--- Data extracts ---

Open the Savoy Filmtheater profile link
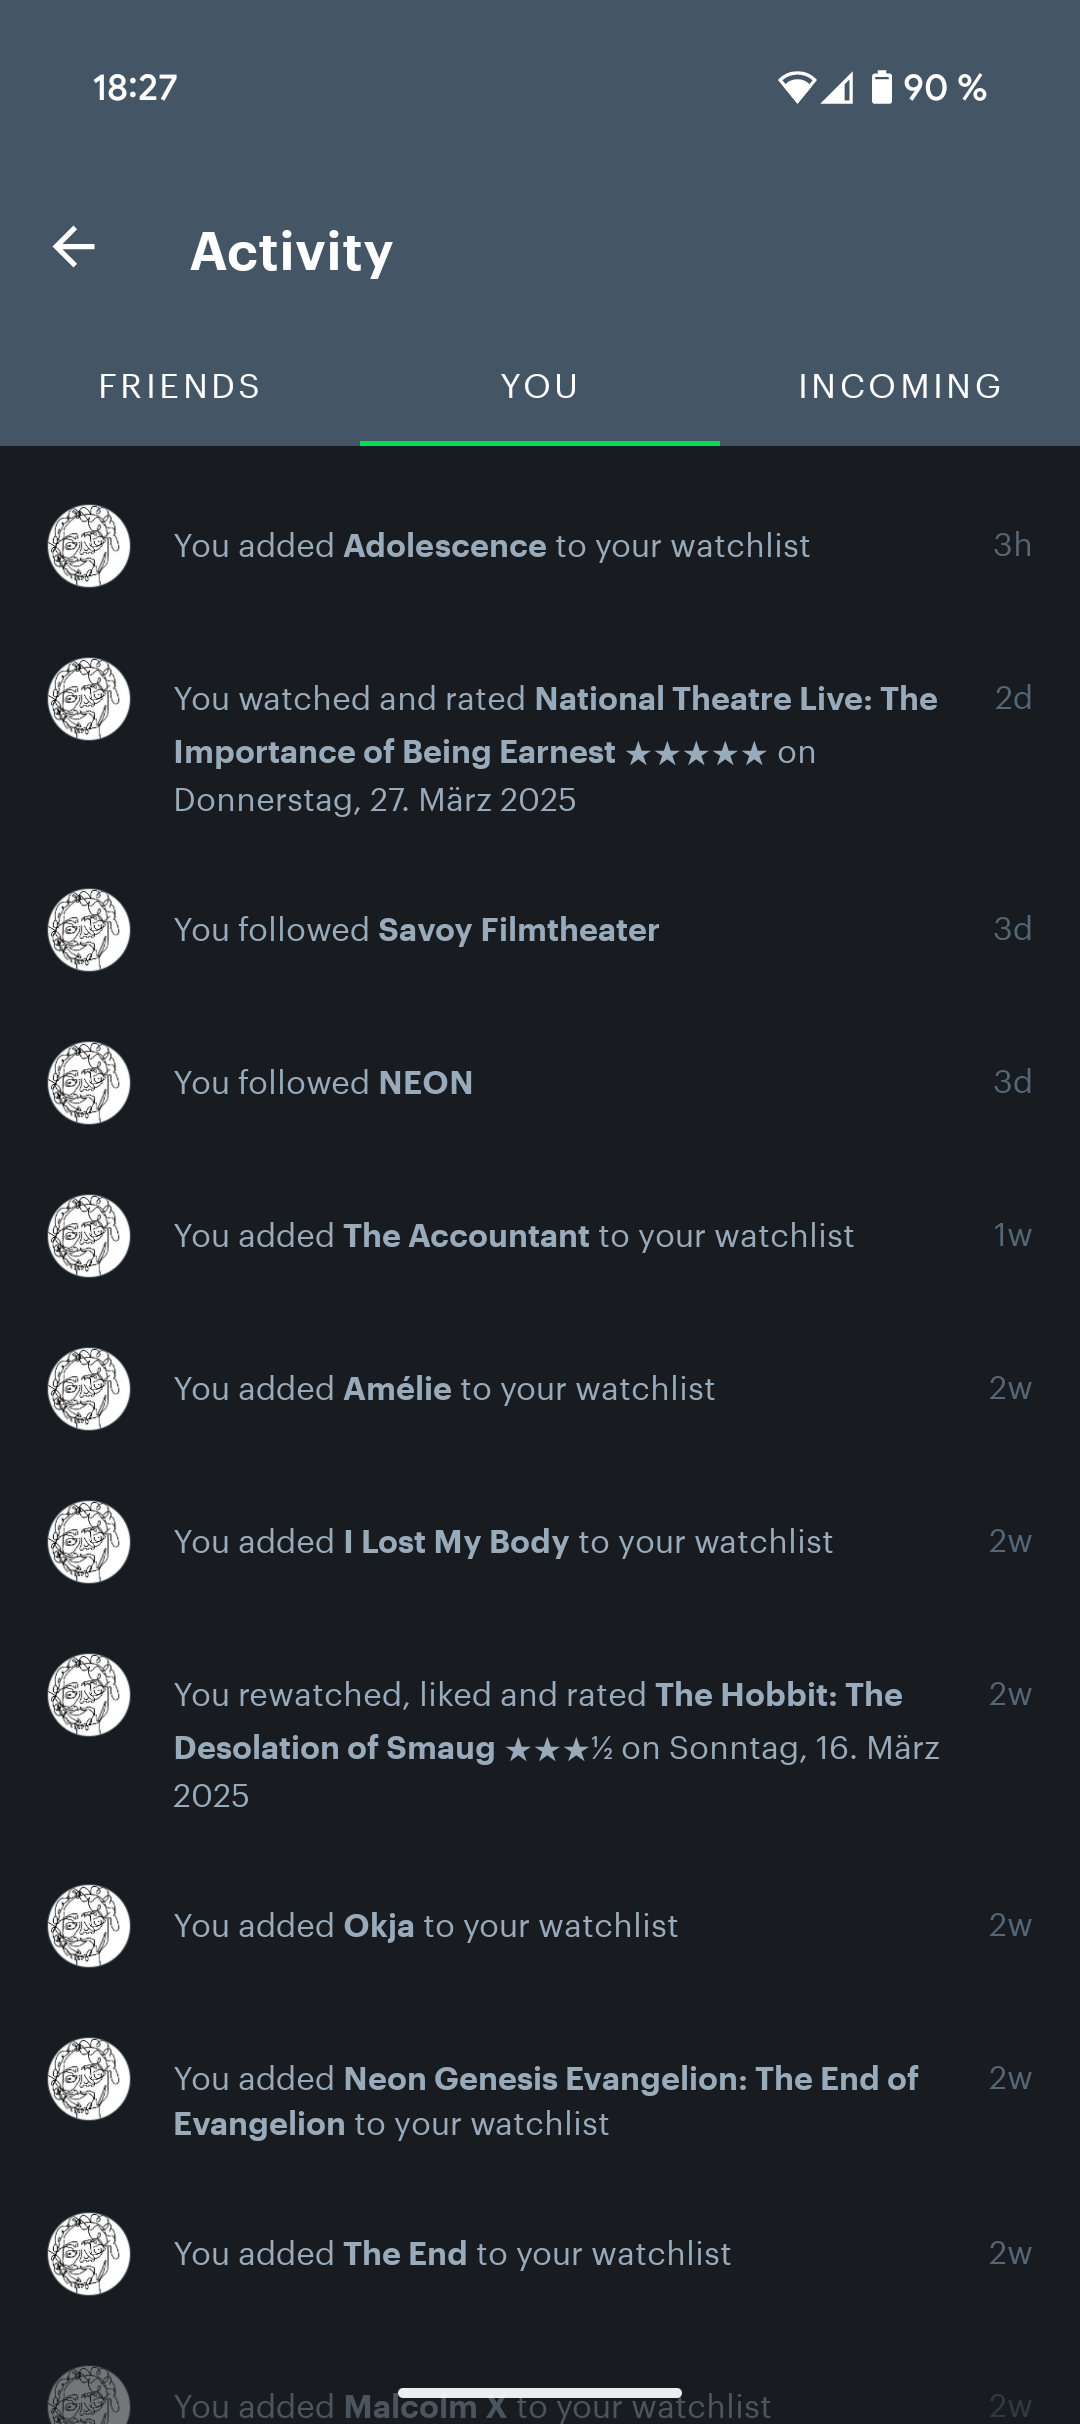This screenshot has width=1080, height=2424. coord(519,930)
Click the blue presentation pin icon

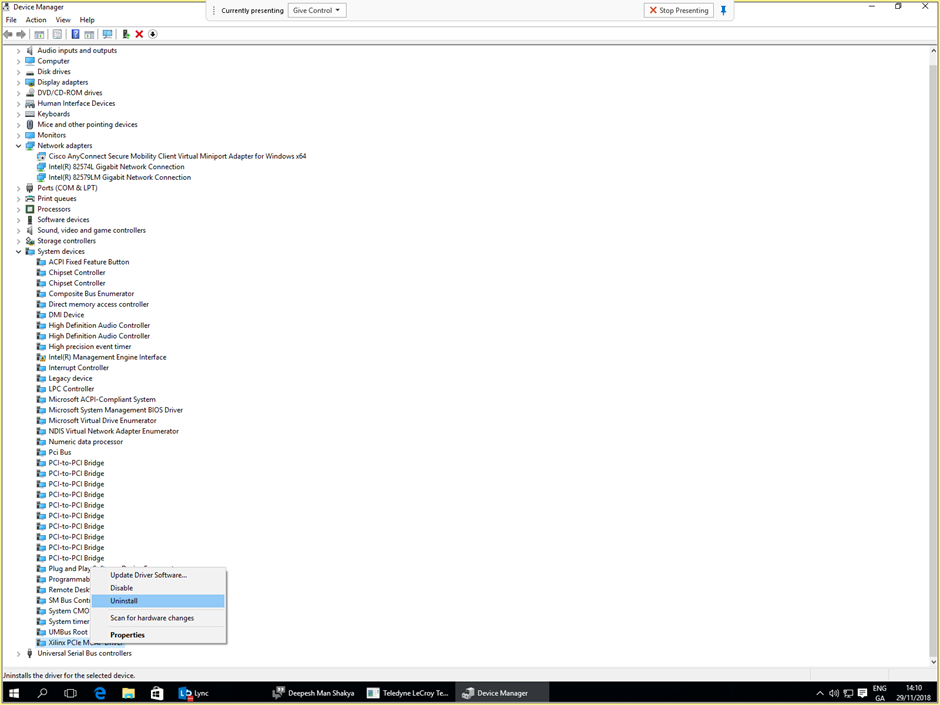tap(724, 10)
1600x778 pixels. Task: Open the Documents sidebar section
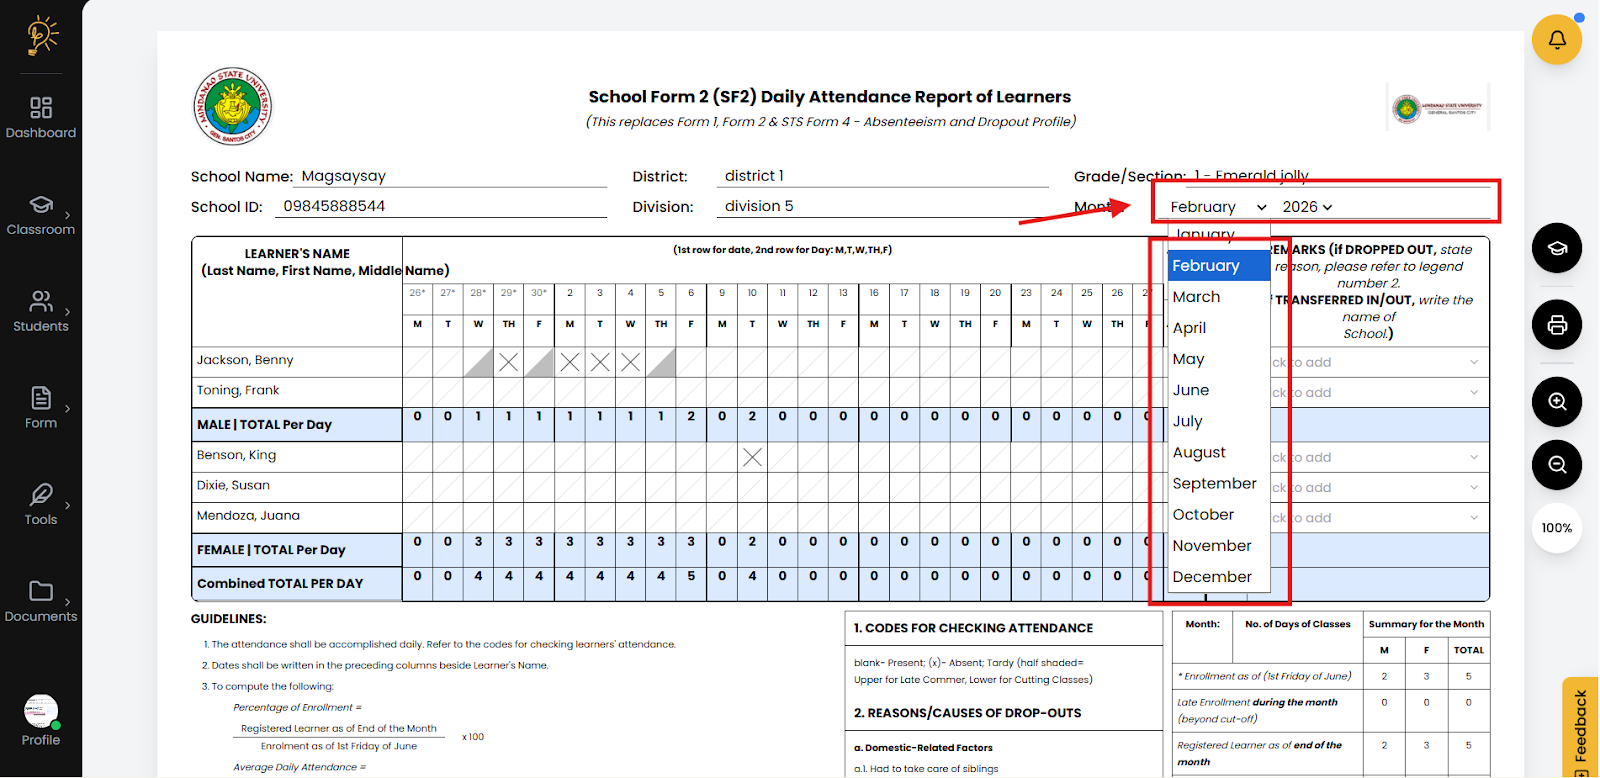41,601
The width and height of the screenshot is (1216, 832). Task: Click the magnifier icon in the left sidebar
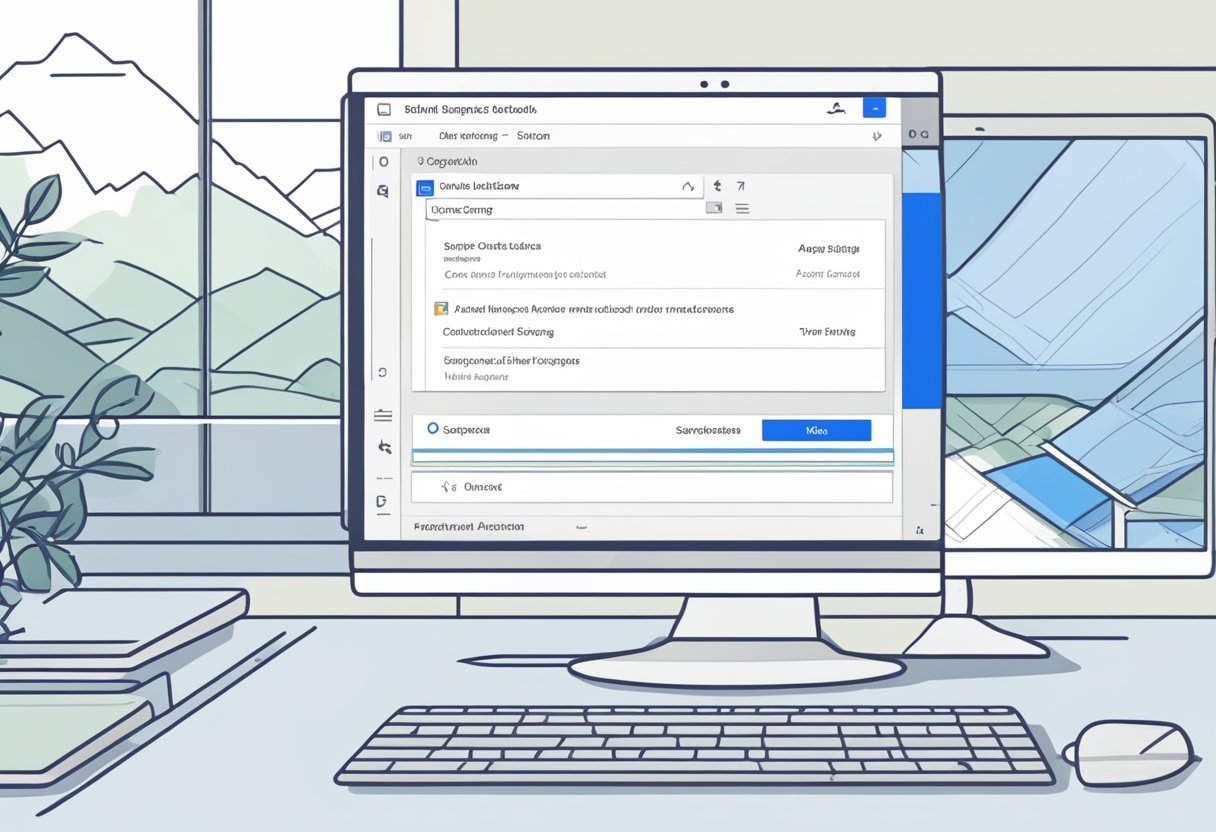[382, 190]
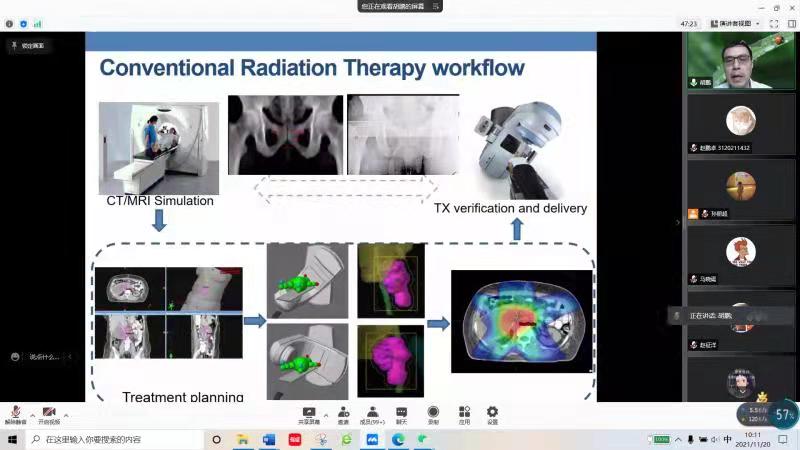Collapse the participant video sidebar
The width and height of the screenshot is (800, 450).
click(679, 221)
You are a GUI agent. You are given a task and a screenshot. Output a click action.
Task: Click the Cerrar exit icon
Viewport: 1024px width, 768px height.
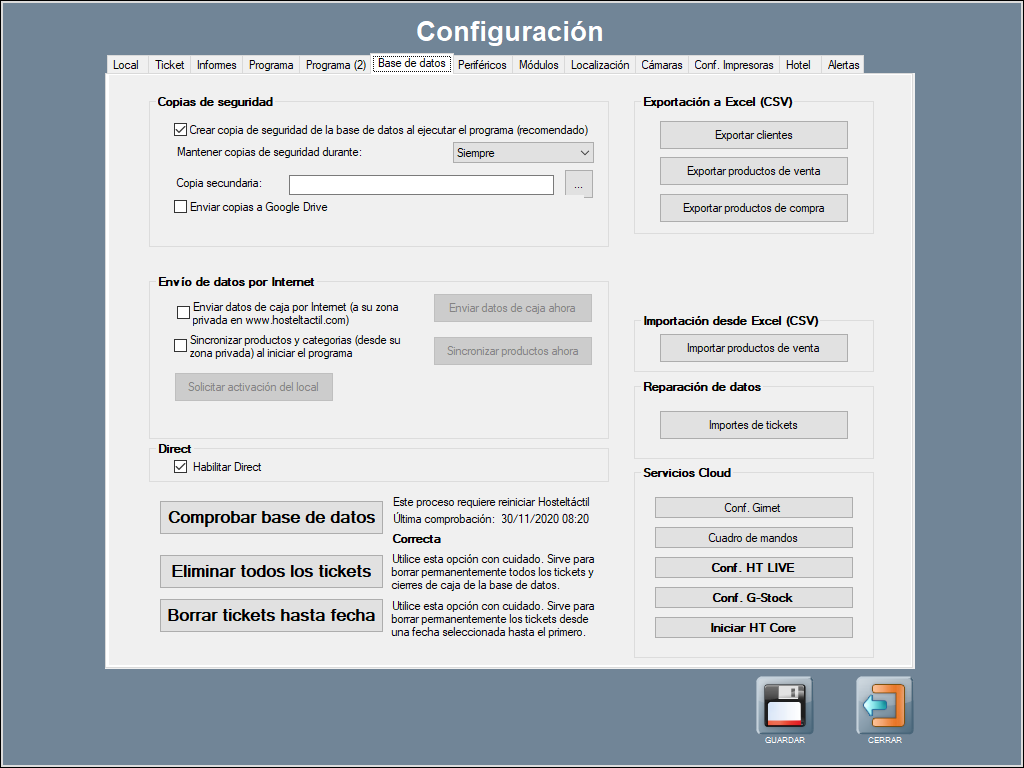point(884,706)
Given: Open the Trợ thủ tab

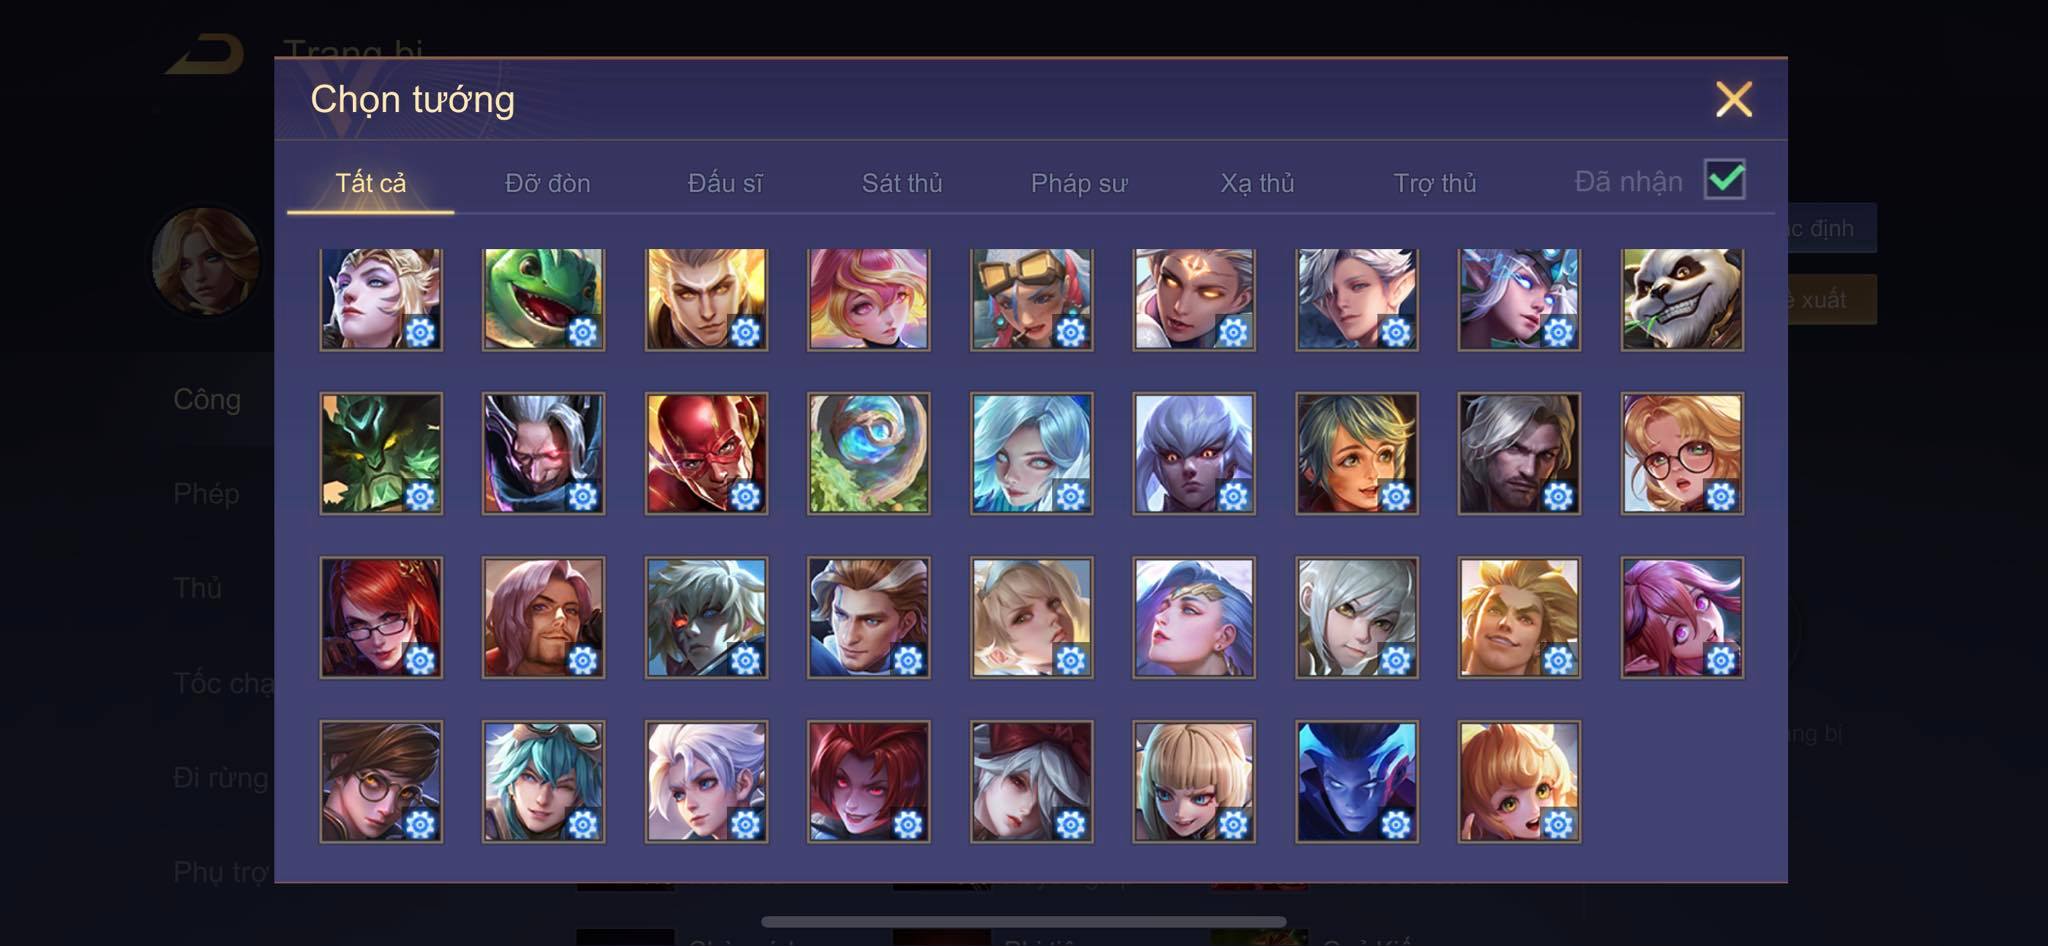Looking at the screenshot, I should click(1435, 183).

---

▸ Exercise goal: Starting at the line that contains "The width and height of the screenshot is (1216, 832).", please write out each line through the last line of the data, both ends included, and keep pictures out of the copy.

▸ Answer to the exercise:
The width and height of the screenshot is (1216, 832). Task: Click the magnifier icon in the left sidebar
[382, 190]
Collapse the participant video sidebar
The width and height of the screenshot is (800, 450).
click(679, 221)
You are a GUI agent. You are given a task and a screenshot. Output a click action.
Task: Click the Cerrar exit icon
Viewport: 1024px width, 768px height.
point(884,706)
Given: Open the Trợ thủ tab

Looking at the screenshot, I should click(1435, 183).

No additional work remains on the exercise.